Vervang in de onderstaande regels "computer-use agent" overal door "screen-control agent" en geef ze opnieuw weer, verder volledig ongewijzigd.

####################

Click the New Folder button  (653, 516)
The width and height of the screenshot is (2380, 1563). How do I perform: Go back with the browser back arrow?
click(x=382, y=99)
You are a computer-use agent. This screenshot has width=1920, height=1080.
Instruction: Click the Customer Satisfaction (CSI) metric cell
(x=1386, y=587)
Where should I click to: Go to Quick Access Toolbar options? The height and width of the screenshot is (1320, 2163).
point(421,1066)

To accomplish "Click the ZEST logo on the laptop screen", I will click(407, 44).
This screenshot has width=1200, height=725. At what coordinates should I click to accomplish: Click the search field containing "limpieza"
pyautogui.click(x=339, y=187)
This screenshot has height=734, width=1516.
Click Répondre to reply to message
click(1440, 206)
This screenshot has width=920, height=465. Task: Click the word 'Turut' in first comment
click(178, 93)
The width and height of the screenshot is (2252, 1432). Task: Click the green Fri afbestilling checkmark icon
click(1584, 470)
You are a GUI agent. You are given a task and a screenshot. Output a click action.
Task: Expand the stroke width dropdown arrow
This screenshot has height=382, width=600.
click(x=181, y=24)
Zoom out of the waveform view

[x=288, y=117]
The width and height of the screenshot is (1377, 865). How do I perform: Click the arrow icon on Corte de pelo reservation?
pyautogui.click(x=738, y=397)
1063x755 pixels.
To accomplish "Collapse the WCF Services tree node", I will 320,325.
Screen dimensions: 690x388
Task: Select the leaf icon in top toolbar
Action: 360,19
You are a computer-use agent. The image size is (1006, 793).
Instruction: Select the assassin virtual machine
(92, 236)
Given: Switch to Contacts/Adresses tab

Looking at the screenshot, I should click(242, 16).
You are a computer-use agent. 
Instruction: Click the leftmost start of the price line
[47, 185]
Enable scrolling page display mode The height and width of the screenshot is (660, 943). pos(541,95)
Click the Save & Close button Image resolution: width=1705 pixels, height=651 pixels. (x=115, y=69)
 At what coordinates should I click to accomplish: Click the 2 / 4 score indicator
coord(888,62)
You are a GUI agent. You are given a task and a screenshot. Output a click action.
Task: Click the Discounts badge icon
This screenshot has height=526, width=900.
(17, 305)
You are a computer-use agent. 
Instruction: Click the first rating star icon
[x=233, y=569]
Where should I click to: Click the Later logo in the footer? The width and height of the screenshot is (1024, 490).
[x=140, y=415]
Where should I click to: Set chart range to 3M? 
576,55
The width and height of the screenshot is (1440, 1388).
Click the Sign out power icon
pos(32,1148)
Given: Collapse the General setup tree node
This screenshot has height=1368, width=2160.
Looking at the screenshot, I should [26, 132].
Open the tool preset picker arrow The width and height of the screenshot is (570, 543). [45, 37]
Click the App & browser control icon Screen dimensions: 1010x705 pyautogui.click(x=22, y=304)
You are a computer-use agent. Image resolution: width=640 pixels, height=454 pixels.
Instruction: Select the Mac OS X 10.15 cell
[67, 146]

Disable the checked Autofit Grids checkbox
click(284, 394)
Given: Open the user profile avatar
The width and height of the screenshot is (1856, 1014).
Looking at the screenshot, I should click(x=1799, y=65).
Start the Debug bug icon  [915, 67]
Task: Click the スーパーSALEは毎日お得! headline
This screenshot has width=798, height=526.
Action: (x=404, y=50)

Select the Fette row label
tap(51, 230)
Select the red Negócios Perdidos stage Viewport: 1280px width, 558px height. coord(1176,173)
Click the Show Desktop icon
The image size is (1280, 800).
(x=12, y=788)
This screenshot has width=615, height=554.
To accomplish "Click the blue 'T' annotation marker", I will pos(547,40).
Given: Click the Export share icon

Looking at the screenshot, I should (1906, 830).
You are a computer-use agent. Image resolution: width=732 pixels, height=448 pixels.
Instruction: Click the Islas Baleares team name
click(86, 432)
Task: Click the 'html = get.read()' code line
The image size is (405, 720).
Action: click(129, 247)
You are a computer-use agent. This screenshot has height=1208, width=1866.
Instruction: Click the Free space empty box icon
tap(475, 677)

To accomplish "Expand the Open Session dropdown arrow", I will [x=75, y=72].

####################

▸ ANTWOORD OPDRACHT
Click the New Folder button  (653, 516)
The width and height of the screenshot is (2380, 1563). How do I perform: Go back with the browser back arrow?
click(x=382, y=99)
You are a screen-control agent. This screenshot has width=1920, height=1080.
Instruction: Click the Customer Satisfaction (CSI) metric cell
(x=1386, y=587)
Where should I click to: Go to Quick Access Toolbar options? The height and width of the screenshot is (1320, 2163).
point(421,1066)

To accomplish "Click the ZEST logo on the laptop screen", I will click(407, 44).
This screenshot has width=1200, height=725. At what coordinates should I click to accomplish: Click the search field containing "limpieza"
pyautogui.click(x=339, y=187)
This screenshot has height=734, width=1516.
Click Répondre to reply to message
click(1440, 206)
This screenshot has width=920, height=465. Task: Click the word 'Turut' in first comment
click(178, 93)
The width and height of the screenshot is (2252, 1432). Task: Click the green Fri afbestilling checkmark icon
click(1584, 470)
You are a GUI agent. You are given a task and a screenshot. Output a click action.
Task: Expand the stroke width dropdown arrow
This screenshot has height=382, width=600.
click(x=181, y=24)
Zoom out of the waveform view

[x=288, y=117]
The width and height of the screenshot is (1377, 865). How do I perform: Click the arrow icon on Corte de pelo reservation?
pyautogui.click(x=738, y=397)
1063x755 pixels.
To accomplish "Collapse the WCF Services tree node", I will 320,325.
Screen dimensions: 690x388
Task: Select the leaf icon in top toolbar
Action: 360,19
You are a screen-control agent. The image size is (1006, 793).
Instruction: Select the assassin virtual machine
(92, 236)
Given: Switch to Contacts/Adresses tab

Looking at the screenshot, I should click(242, 16).
You are a screen-control agent. 
Instruction: Click the leftmost start of the price line
[47, 185]
Enable scrolling page display mode The height and width of the screenshot is (660, 943). pos(541,95)
Click the Save & Close button Image resolution: width=1705 pixels, height=651 pixels. (x=115, y=69)
 At what coordinates should I click to accomplish: Click the 2 / 4 score indicator
coord(888,62)
You are a GUI agent. You are given a task and a screenshot. Output a click action.
Task: Click the Discounts badge icon
This screenshot has height=526, width=900.
(17, 305)
You are a screen-control agent. 
Instruction: Click the first rating star icon
[x=233, y=569]
Where should I click to: Click the Later logo in the footer? The width and height of the screenshot is (1024, 490).
[x=140, y=415]
Where should I click to: Set chart range to 3M? 
576,55
The width and height of the screenshot is (1440, 1388).
Click the Sign out power icon
pos(32,1148)
Given: Collapse the General setup tree node
This screenshot has height=1368, width=2160.
Looking at the screenshot, I should [26, 132].
Open the tool preset picker arrow The width and height of the screenshot is (570, 543). [45, 37]
Click the App & browser control icon Screen dimensions: 1010x705 pyautogui.click(x=22, y=304)
You are a screen-control agent. Image resolution: width=640 pixels, height=454 pixels.
Instruction: Select the Mac OS X 10.15 cell
[67, 146]

Disable the checked Autofit Grids checkbox
click(284, 394)
Given: Open the user profile avatar
The width and height of the screenshot is (1856, 1014).
Looking at the screenshot, I should click(x=1799, y=65).
Start the Debug bug icon  [915, 67]
Task: Click the スーパーSALEは毎日お得! headline
This screenshot has width=798, height=526.
Action: (x=404, y=50)

Select the Fette row label
tap(51, 230)
Select the red Negócios Perdidos stage Viewport: 1280px width, 558px height. coord(1176,173)
Click the Show Desktop icon
The image size is (1280, 800).
(x=12, y=788)
This screenshot has width=615, height=554.
To accomplish "Click the blue 'T' annotation marker", I will pos(547,40).
Given: Click the Export share icon

Looking at the screenshot, I should (1906, 830).
You are a screen-control agent. Image resolution: width=732 pixels, height=448 pixels.
Instruction: Click the Islas Baleares team name
click(86, 432)
Task: Click the 'html = get.read()' code line
The image size is (405, 720).
Action: click(129, 247)
You are a screen-control agent. This screenshot has height=1208, width=1866.
Instruction: Click the Free space empty box icon
tap(475, 677)

To accomplish "Expand the Open Session dropdown arrow", I will [x=75, y=72].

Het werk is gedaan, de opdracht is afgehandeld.